As described above, in this exemplary embodiment, data for an unlearning period is predicted by using the deep learning model created from the attribute data #1 for the period for learning and then a multiple regression analysis is performed with the score (prediction value) of the prediction result as a soft target by using the attribute data #2 and the soft target for the unlearning period, thereby enabling the primary explanatory variables of the deep learning model to be extracted.

Moreover, the automatic customer insight extraction device 100 of this exemplary embodiment is able to identify an explicable variable that influences the prediction result, thereby enabling a customer insight to be inferenced from the influence (the partial regression coefficient of the multiple regression analysis).

Exemplary Embodiment 2

While the multiple regression analysis is performed by using all of prediction results obtained by deep learning in the first exemplary embodiment, objective variables in the multiple regression analysis are narrowed down in a second exemplary embodiment.

FIG. 7 is a block diagram illustrating the configuration of an automatic customer insight extraction device 101 according to the second exemplary embodiment. As illustrated in FIG. 7, the automatic customer insight extraction device 101 includes a logistic regression model storage unit 9, a logistic regression prediction unit 10, and a prediction result aggregation unit 11, in addition to the blocks included in the automatic customer insight extraction device 100 illustrated in FIG. 1.

The logistic regression prediction unit 10 and the prediction result aggregation unit 11 are implemented by the CPU that performs processes according to programs stored in storage devices such as a ROM or a hard disk in a server, for example. The logistic regression prediction unit 10 and the prediction result aggregation unit 11, however, may be implemented by individual hardware.

The logistic regression model storage unit 9 holds a model (logistic regression model) using a logistic regression. The logistic regression model is previously created and stored in the logistic regression model storage unit 9. In the case where the objective variable of the logistic regression model is, for example, a new credit card loan holder, the explanatory variable of the logistic regression model is attribute data of a customer who may have a large influence on the new credit card loan holder.

The logistic regression prediction unit 10 reads out a logistic regression model (hereinafter, referred to as “existing model”) from the logistic regression model storage unit 9 and performs prediction for the attribute data #2 extracted from the MCIF storage unit 1 by the second attribute data extraction unit 5 to perform scoring.

The prediction result aggregation unit 11 divides data for which scoring is performed by the prediction unit 6 and the logistic regression prediction unit 10 into two parts: high-score data ranking in the top N % of all (specifically, having great prediction values) and low-score data as remaining data. The N value is arbitrarily settable and may be, for example, “5.” The prediction result aggregation unit 11 creates a table as illustrated in FIG. 8 to facilitate data comparison. Unknown personas are set on the table. In this specification, the term “persona” means customer insight.

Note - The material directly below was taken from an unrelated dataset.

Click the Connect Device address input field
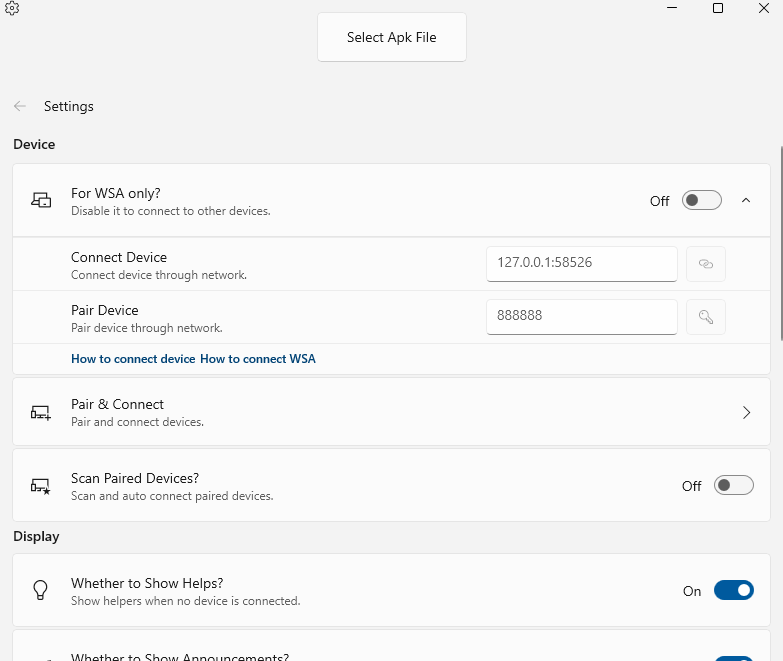The height and width of the screenshot is (661, 783). point(581,264)
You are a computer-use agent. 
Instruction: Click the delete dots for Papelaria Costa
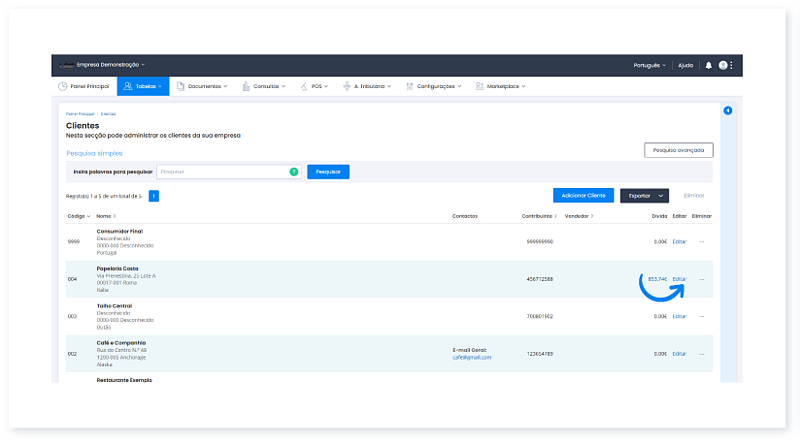pos(701,279)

FIG. 9 is an explanatory diagram illustrating a state of a comparison between a result of evaluation using a logistic regression model, which is described in NPL 1, and a result of evaluation using a deep learning model. The evaluation described in NPL 1 is specifically a prediction of new credit card loan holders (extraction of customers highly expected [having high scores] to hold credit card loans anew). FIG. 9(A) illustrates percentages of customers duplicated between a result of evaluation with the logistic regression model and a result of evaluation with the deep learning model in the case of extracting customers having high scores. FIG. 9(B) is an explanatory diagram plotting customers associated with percentages in the case of displaying the scores of correct customers with deep learning and scores of correct customers with logistic regression analysis by percentages.

As illustrated in FIG. 9(A), the percentage of duplicated customers is 40.8% when 5% of customers are extracted in descending order of scores based on the result of evaluation with the deep learning model and 5% of customers are extracted in descending order of scores based on the logistic regression model. Moreover, customers having high scores among the correct customers are concentrated in distribution both in the case of evaluation with the logistic regression model and in the case of evaluation with the deep learning model (see the area enclosed by a circle in FIG. 9(B)) as illustrated in FIG. 9(B), while there are also correct customers (correct customers having high scores in the case of evaluation with the deep learning model) distributed apart from the distribution concentrated area. This means that deep learning successfully extracted highly-expected customers who have not been extracted with the logistic regression analysis (in this example, customers who hold credit card loans anew).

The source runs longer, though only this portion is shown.